Q. How was your meningioma discovered?
A. I started to experience hearing loss in my left ear in late 2004. By February 2005 I had an occasional ringing. After a hearing test the audiologist told me that she thought something was behind the eardrum. The Head and Neck doctor I saw told me it was otosclerosis and I had to live with it. After a few months of progressing noises — ringing, trucks idling and waves crashing, and a horrible pressure in my ear, along with a sensitivity to sound — I decided to get a second opinion. That Head and Neck doctor did a whole battery of blood work and ordered an MRI. The MRI was done the morning of May 31, 2005, and the next afternoon the doctor called to tell me I had a meningioma.
Q. How did you source your doctor?
A. I’m a member Kaiser HMO. I needed skull base surgery and the only southern California surgery team is in San Diego. One of my sons is a doctor with a colleague who was a chief of neurosurgery and knew a Kaiser neurosurgeon in northern California, who said the San Diego doctors were good. As a Kaiser member I really didn’t feel I had too much of a choice. I did research the doctors on the Internet and received information about them from a Meningioma Mommas member.
Q. What course of treatment did you undergo?
A. On July 6, 2005, I had a retrosigmoid craniectomy to remove a 4cm left posterior fossa tumor based on the posterior petris bone. (A CPA tumor)
Q. What was the most difficult part of going through diagnosis, treatment and recovery?
A. The unknown. I was very fortunate that I had doctors who were knowledgeable and supportive, but the first few days after diagnosis were horrible —trying to get information to understand the implications of the need for brain surgery. I was also fortunate in having a son who could get information for me and who talked to the diagnosing doctor and had my MRI read by his friend. I do not know how the “average” person wades through this process.
A very scary time was when I got a staph infection in my incision and was terrified it would spread and I would die. (The doctor was very reassuring, but
Poppa Stuart calmed me the most.)
Q. What kind of follow-up care are you currently pursuing? Do you still experience any side effects from diagnosis or treatment?
A. I get a yearly MRI, which I will do for four more years.

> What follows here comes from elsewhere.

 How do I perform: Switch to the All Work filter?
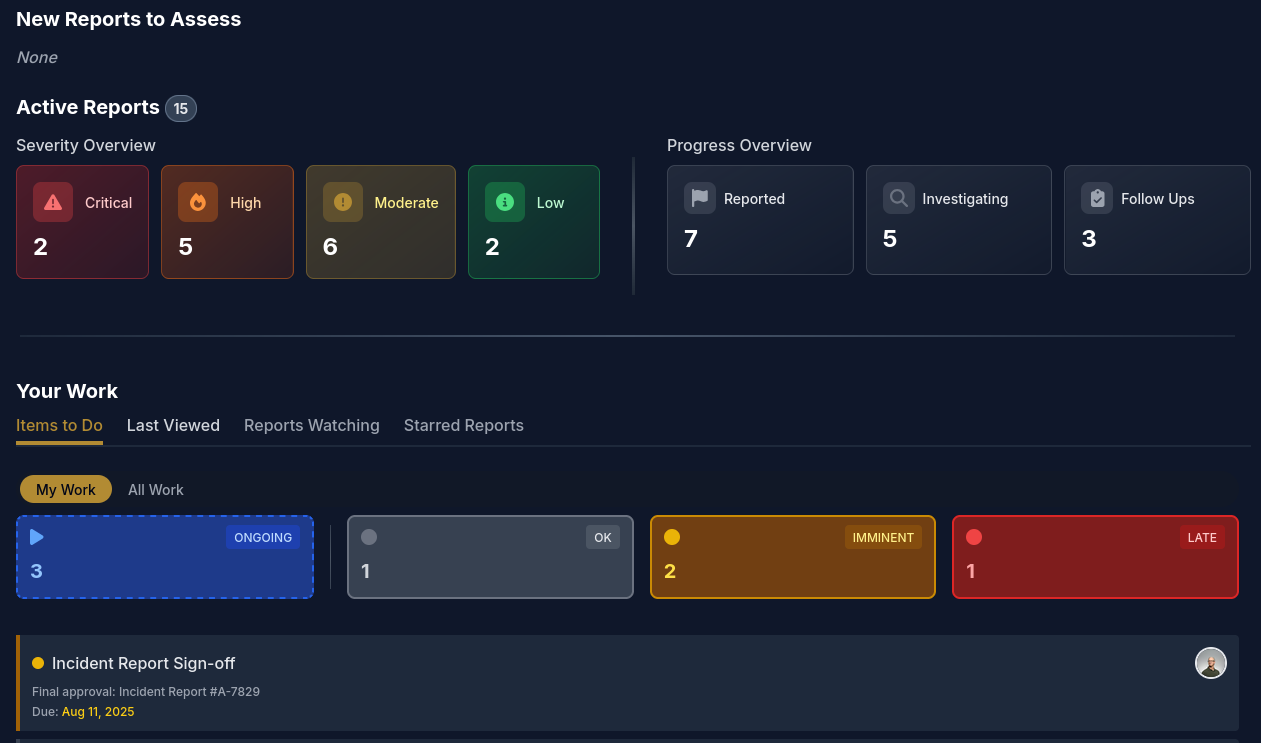click(x=156, y=489)
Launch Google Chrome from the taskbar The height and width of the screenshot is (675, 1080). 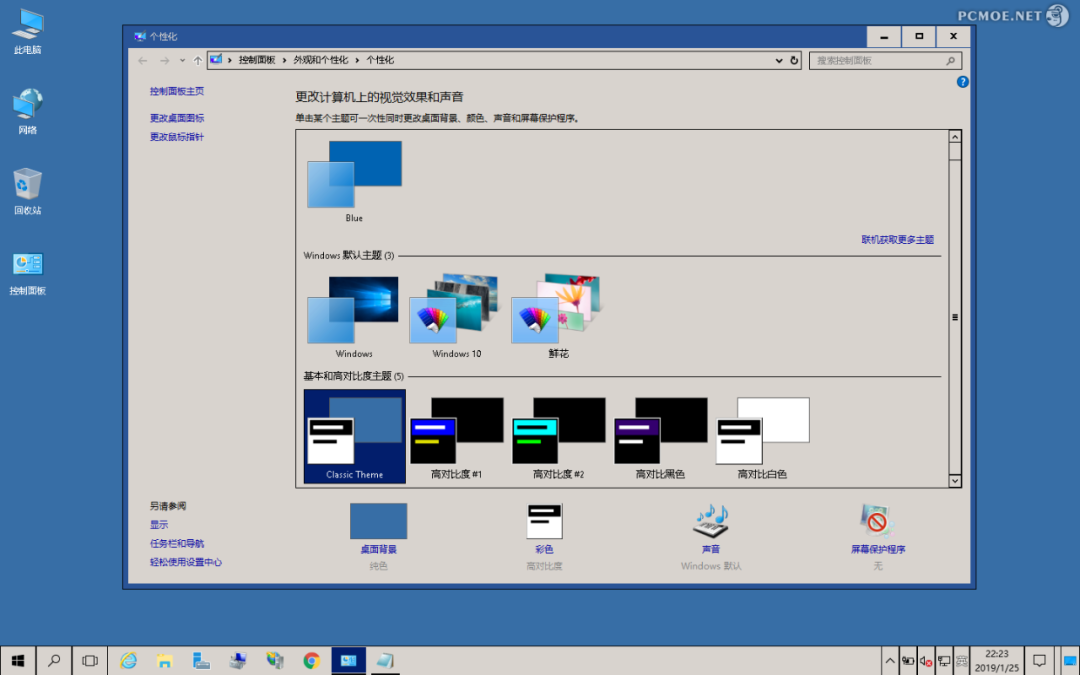[311, 660]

I continue to hear noises and am now hearing chirping crickets that suddenly sound like they are swarming and go into a dizzy spell. I still experience some sensitivity to music or in group settings.
Q. Who were your caregivers and how did you interact with them?
A. My husband, a son who delayed his moving into an apartment because of my surgery, and a long-time friend. Everyone was wonderful. Friends supplied meals, my husband doted on me. Everyone was there for me. But one friend insisted that because the tumor was in the lining of the brain that it wasn’t a real brain tumor.
Q. How was your life changed by this experience?
A. I appreciate life a lot more and want to live it to the fullest, but sometimes the noises make me want to take a hammer to my head to try and get rid of them. Then there are the times I suddenly realize, again, that I had a brain tumor and will fall apart completely. I think I will always worry that the tumor will come back and I’ll have to have another surgery.
Q. Do you have any advice for people who are at the beginning of this personal journey?
A. Get as much information as possible. Get a 2nd opinion, or 3rd or 4th, if needed. Join a support group — Meningioma Mommas was the best thing I could have done. I received support and information and continue to do so. Be proactive and don’t let anyone bully you into a treatment or non treatment. AND, if you need it, get counseling to help deal with it.
Q. Knowing what you know now, what would you have done differently, if anything?
A. I would have had my tumor tested for hormone receptors. My doctors feel that there is no relationship between hormones and meningiomas, but I started HRT 14 years ago — probably around the time my tumor started developing and growing. Otherwise, I feel that I did all I could do, knowing that I was having the “easy” brain surgery. Now I realize that brain surgery is never easy for the patient.
Q. How would you assess your quality of life today?
A. Fairly good. I consider myself to be one of the success stories.